International experts consider that the current situation in Haiti is due to the fact that the leaders of that Caribbean nation depended on street gangs, which is why the gangs have now gained strength and taken over the country after the assassination of President Jovenel Moïse in 2021.
In the case of the Prime Minister of Haiti, he was last seen in Puerto Rico, where he was negotiating his return to a country that is mired in violence and controlled by heavily armed gang members. With his fate up in the air and the situation in Haiti deteriorating by the day, the world wonders if the country will fall completely into anarchy or some semblance of order will be restored.
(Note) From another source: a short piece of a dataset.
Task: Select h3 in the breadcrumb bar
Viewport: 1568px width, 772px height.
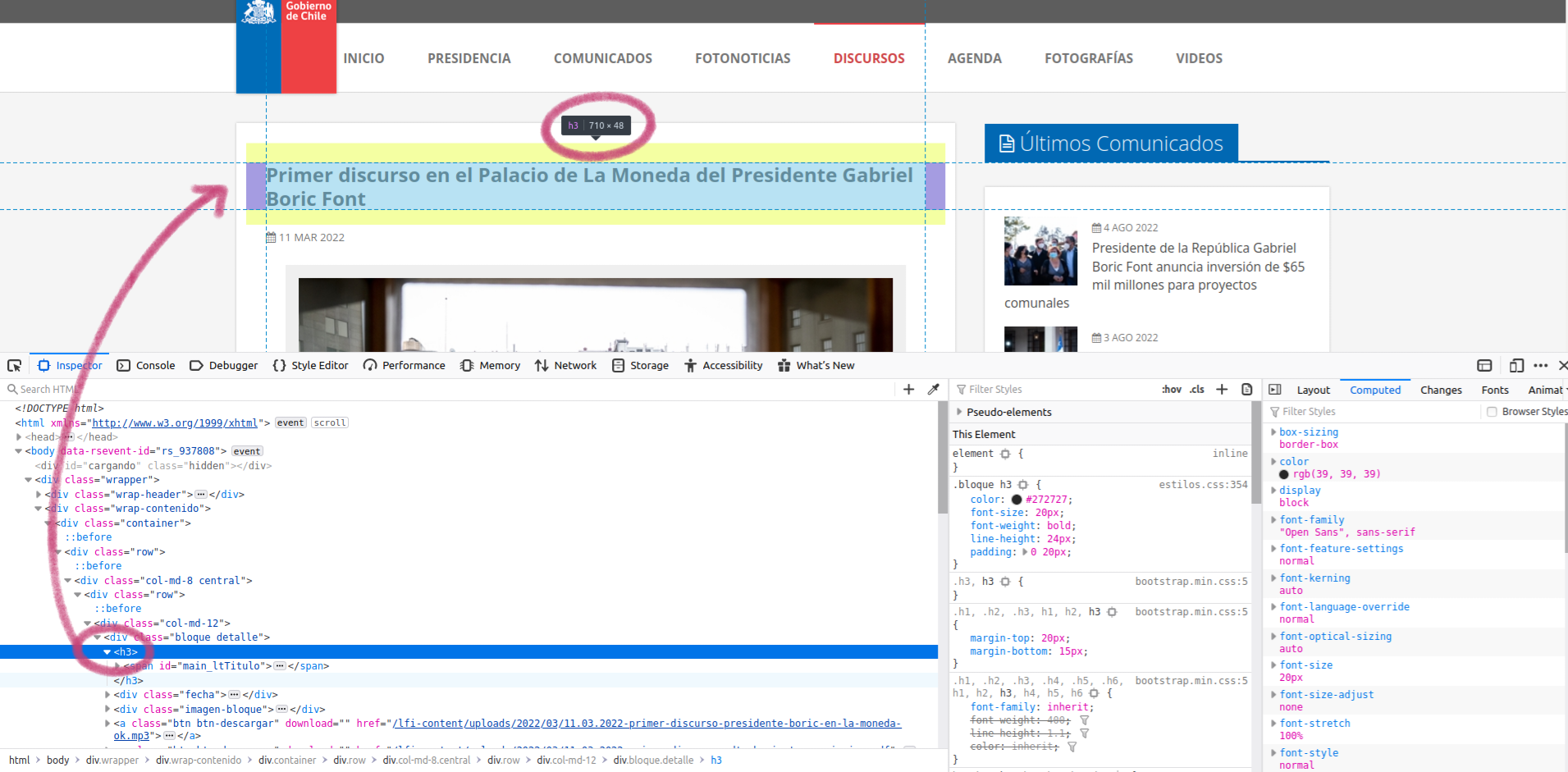Action: coord(715,760)
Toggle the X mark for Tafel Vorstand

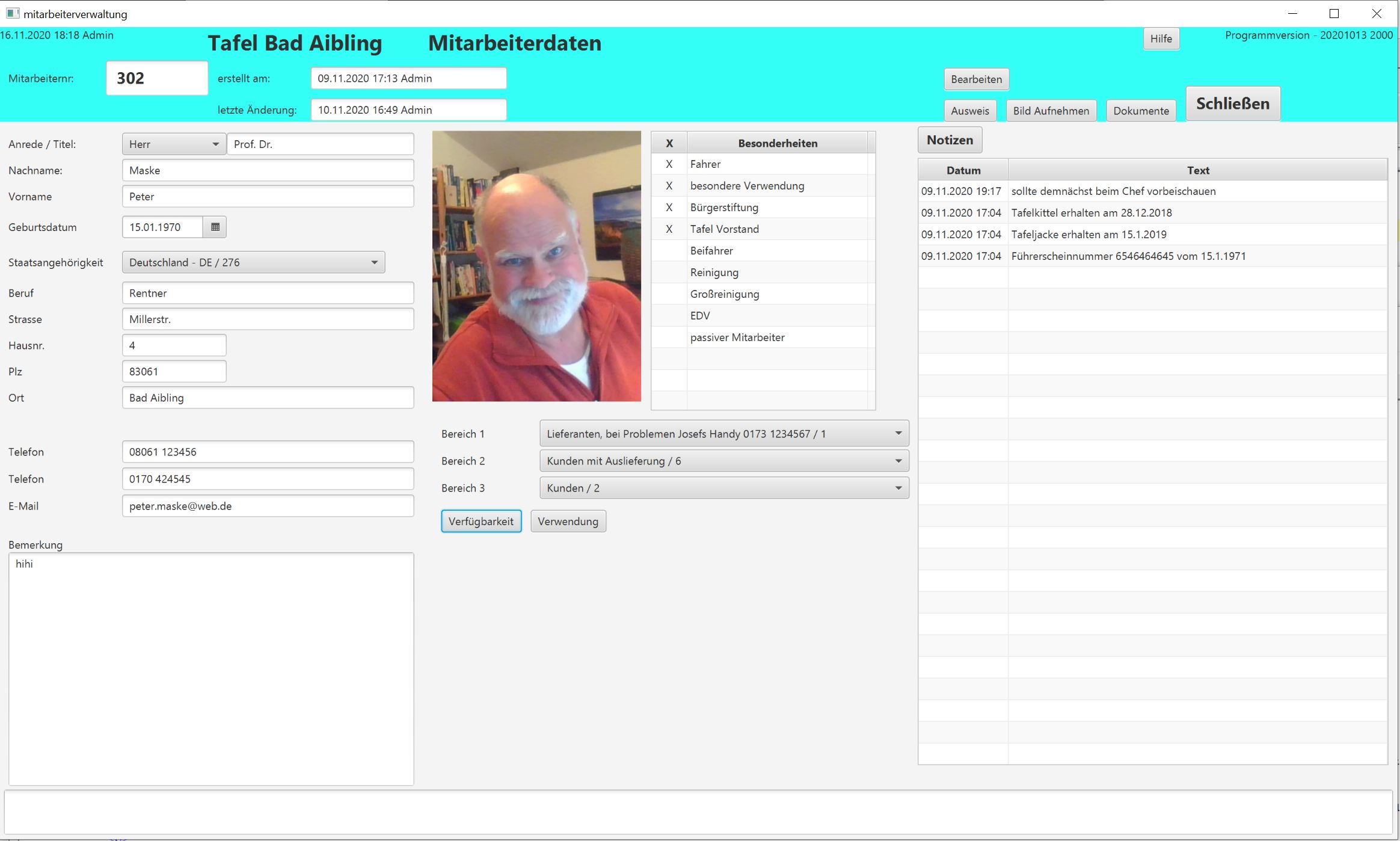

It is easy to attribute the latest outbreak of violence in the West’s first free black republic to entrenched poverty, the legacy of colonialism, widespread deforestation, and European and American interference.
But a number of experts told The Associated Press that the most important immediate cause is something more recent: Haitian leaders have become increasingly reliant on street gangs.
Haiti has not had a strong, well-funded standing army or national police force for decades. Interventions from the United Nations and the United States have come and gone. Without a tradition of clean political institutions, Haitian leaders have used armed civilians as tools to exercise power.
Gang leaders, in surreal scenes, hold press conferences. And many see them as future participants in negotiations about the country’s future.
An embargo was imposed on the country in 1990 after the army overthrew President Jean-Bertrand Aristide. The embargo and international isolation devastated the country’s small middle class, said Michael Deibert, author of two books about the country.
After a U.S.-backed United Nations contingent ousted coup leaders in 1994, a World Bank-driven settlement led to the importation of American rice and destroyed rural agricultural society, Deibert said.
Jobless kids flocked to Port-au-Prince and joined the gangs. Politicians began to use them as a cheap armed wing. Aristide, a priest turned politician, became famous for using gang members.
In December 2001, police officer Guy Philippe attacked the National Palace in a coup attempt and Aristide called on gang members to leave the neighborhoods, Deibert explained.
“It was not the police that defended the National Palace of the government,” recalled Deibert, who was there. “There were thousands of armed civilians.” “There are these different politicians who have collaborated with these gangs for years, and (…) it blew up in their faces,” he continued.